Context
ShopSquare, a large e-commerce marketplace, is launching a new sponsored listing ad product that inserts one paid placement near the top of category pages. The ads team believes this will increase monetization, but the product team is concerned about harming user engagement and downstream conversion.
Hypothesis Seed
The proposed ad unit is more visually prominent than the current lightweight sponsored badge. The team expects it to increase ad revenue per session, but only if it does not materially reduce shopping quality. You need to design the experiment, define the primary metric and guardrails, and decide whether the test is feasible within the available traffic.
Constraints
- Eligible traffic: 240,000 category-page sessions per day
- Randomization can be done at the user level or session level
- Maximum experiment duration: 14 days, including a 1-day ramp
- Current baseline revenue per session from this surface: $0.120
- Historical standard deviation of revenue per session: $1.10
- Smallest business-relevant lift: +3% relative in revenue per session
- False positives are costly because a bad ad experience can reduce repeat shopping; false negatives are acceptable up to a moderate level
- The team wants one primary metric, 2-4 guardrails, and a clear ship/no-ship rule
Deliverables
- State the null and alternative hypotheses, and define one primary metric plus appropriate guardrails for this ad product.
- Calculate the required sample size using the stated baseline, variance, alpha, power, and MDE; then translate it into expected runtime under the traffic constraint.
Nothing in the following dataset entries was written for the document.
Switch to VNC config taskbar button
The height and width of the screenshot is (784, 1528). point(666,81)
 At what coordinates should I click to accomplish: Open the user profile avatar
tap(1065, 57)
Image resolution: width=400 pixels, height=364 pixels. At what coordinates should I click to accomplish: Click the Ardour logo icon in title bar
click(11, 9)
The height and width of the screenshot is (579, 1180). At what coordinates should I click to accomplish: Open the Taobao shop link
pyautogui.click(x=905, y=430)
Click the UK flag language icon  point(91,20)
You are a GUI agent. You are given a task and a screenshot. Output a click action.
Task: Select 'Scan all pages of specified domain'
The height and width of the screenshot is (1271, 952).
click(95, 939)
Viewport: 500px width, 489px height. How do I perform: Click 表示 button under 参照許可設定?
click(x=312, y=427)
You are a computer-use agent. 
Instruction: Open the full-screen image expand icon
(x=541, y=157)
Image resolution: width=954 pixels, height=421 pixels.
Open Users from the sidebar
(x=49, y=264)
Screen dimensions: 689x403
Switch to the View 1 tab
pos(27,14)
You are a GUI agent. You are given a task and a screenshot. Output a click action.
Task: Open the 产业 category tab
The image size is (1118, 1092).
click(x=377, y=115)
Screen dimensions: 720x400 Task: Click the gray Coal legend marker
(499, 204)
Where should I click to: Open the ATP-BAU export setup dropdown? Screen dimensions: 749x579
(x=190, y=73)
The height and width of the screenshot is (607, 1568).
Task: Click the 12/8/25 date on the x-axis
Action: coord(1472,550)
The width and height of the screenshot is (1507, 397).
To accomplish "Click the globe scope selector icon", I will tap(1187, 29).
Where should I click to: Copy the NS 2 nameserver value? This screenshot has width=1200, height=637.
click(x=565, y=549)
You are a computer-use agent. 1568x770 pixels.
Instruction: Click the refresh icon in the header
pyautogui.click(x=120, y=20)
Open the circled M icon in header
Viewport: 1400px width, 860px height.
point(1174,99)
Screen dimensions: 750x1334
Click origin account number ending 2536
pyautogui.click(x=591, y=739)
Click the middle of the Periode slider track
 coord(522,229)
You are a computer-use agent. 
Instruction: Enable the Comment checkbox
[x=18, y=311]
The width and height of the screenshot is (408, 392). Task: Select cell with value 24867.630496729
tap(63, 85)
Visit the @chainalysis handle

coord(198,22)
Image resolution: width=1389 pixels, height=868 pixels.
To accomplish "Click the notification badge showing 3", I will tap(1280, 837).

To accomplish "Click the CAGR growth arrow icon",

- Choose the unit of randomization, allocation, and duration, and explain any mismatch between unit of randomization and unit of analysis.
- Pre-register an analysis plan: statistical test, peeking policy, multiple-comparison treatment, and SRM checks.
- Explain the main risks in interpreting results for this ad experiment, including novelty effects and possible interference across marketplace participants.